Первый — и последний… У твоей маменьки ведь больше не было детей там, в деревне под Архангельском, никого не было, кроме тебя… Тебя-то с трудом выродила… Они с бабкой в тебе — души не чают… Ты для них — красивее всех… Они и не подозревают, как ты бьешь, колотишь себя в грудь перед зеркалом, как яростно щиплешь веснушки на скулах, на лбу, на носу…
Кап, кап — две слезы — на кожаную сумку. Крепче держи сумку, когда носишь, к животу, к груди прижимай, у бедра не мотай. Сейчас ловко крадут денежки, вмиг кошельки вынимают, а сумочку чик — и разрежут, оглянуться не успеешь. И плакала твоя зарплата месячная тогда. И в Архангельск матери ты уж тогда ничего не пошлешь, ни копейки. Получать баксы от этой красивой танцующей собаки и менять их, кусая кривые губы, на рубли — на Ленинградском вокзале, на Ярославском, в тесных смешных, как мышеловки, обменных окошках! Разрежут сумку… разрежут… крепче держи…
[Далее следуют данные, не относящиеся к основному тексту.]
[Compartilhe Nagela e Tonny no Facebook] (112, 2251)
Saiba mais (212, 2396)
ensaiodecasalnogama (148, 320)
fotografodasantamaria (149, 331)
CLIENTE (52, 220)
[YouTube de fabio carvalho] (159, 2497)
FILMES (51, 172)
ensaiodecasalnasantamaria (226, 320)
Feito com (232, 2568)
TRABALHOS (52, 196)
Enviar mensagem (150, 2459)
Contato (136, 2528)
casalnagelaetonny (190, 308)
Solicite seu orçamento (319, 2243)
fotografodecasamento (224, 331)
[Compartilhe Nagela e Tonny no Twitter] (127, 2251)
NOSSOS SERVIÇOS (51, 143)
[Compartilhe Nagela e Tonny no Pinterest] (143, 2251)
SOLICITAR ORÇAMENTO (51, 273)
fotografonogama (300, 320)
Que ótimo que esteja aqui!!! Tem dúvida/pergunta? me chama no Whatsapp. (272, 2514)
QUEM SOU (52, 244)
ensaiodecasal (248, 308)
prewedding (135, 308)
Разрезать бы ей лицо, сволочи. Все в кровь порезать. Кухонным ножом, тесаком. А потом — тем же тесаком — под ребро.
«Осторожно, двери закрываются! Следующая платформа Левобережная!.. Граждане, просим вас соблюдать в вагонах чистоту и порядок!.. Торговля с рук в вагонах электропоездов категорически запрещена!.. Налагается штраф в размере…»
Протолкнуться к двери. Народу сегодня битком. Как в праздник. Кто наложит на нее штраф и в каком размере за черные, тяжкие мысли? Скорей домой, в бедняцкую квартирочку, в тесную каморочку. Там пахнет из подвала гнилым и сладким. Там на стене висит архангельская северная икона красно-зелено-золотого новгородского письма, что с собою в Москву дала ей бабка. Надо встать на колени перед иконой и помолиться. Одинокие люди должны молиться. Одинокие девушки не должны торчать возле гостиницы «Интурист» на Тверской, вылавливая себе любовь на одну ночь. Ну и что, что у них больше баксов, чем у нее? Зато у нее — честно заработанные. Богоматерь на иконе нежно улыбается ей, а глаза у нее плачут. Красный хитон горит, как костер. Младенец на ее руках, весь в золотых пеленах, с лицом старика, поднимает два коричневых пальчика вверх, пронзает ее глазами навылет, как двумя пулями. А она все мелко крестится, бормочет молитвы, какие знает, а потом плачет, трясясь плечами, уткнув лицо в маленькие, как рыбки, ладони. Визажистка знаменитой танцовщицы Марии Виторес ночами плачет перед старой северной иконой, как круглая дура, потому что любит безответно того, с кем Мария летает по свету, как большой золотой махаон, гребя деньги лопатой в подол. Все врут сериалы. Богатые не плачут. Плачут только бедные несчастные уродки. Зачем тебе чужая земля, Надька? Вали-ка ты отсюда на свой Север. Он тебя и согреет, ледяной родной Север, и приютит.